Records:
[start]
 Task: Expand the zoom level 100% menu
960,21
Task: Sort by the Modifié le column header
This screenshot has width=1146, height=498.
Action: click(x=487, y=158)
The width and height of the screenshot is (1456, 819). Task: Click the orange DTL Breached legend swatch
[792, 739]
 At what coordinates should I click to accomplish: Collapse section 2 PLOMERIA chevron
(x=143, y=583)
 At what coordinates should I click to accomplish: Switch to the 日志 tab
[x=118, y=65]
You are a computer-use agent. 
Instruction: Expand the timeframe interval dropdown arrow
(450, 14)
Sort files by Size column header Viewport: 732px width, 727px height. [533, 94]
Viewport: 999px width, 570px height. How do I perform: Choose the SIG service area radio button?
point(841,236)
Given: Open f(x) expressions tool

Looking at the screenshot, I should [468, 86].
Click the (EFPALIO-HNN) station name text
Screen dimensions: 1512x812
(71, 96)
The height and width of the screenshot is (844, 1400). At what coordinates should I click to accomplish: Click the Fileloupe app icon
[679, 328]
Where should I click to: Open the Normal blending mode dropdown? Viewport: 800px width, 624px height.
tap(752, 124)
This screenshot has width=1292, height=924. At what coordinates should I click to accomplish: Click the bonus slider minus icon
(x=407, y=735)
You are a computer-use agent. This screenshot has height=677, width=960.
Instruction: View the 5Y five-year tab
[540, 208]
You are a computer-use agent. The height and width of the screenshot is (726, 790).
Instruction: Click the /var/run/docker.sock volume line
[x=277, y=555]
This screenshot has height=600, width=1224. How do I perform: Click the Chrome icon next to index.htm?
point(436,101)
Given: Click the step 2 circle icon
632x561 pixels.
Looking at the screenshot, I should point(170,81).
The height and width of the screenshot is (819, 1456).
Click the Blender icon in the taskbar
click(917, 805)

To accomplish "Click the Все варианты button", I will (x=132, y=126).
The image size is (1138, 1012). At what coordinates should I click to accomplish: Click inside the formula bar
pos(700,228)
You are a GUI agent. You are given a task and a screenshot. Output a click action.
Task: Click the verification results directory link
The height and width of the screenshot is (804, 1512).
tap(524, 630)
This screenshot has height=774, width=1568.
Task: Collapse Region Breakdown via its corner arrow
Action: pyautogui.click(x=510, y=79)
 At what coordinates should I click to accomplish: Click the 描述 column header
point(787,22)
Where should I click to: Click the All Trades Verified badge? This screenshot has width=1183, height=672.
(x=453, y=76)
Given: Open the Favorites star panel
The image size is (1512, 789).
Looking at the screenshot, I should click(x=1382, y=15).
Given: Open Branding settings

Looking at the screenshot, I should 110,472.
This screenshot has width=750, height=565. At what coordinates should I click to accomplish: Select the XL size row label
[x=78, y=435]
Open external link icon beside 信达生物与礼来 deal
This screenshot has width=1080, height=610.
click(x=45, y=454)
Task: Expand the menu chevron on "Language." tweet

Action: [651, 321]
[end]
■ Required work: Give back the material word for word, from its first line through the line containing "[x=118, y=65]".

■ Answer for the task:
 Task: Expand the zoom level 100% menu
960,21
Task: Sort by the Modifié le column header
This screenshot has width=1146, height=498.
Action: click(x=487, y=158)
The width and height of the screenshot is (1456, 819). Task: Click the orange DTL Breached legend swatch
[792, 739]
 At what coordinates should I click to accomplish: Collapse section 2 PLOMERIA chevron
(x=143, y=583)
 At what coordinates should I click to accomplish: Switch to the 日志 tab
[x=118, y=65]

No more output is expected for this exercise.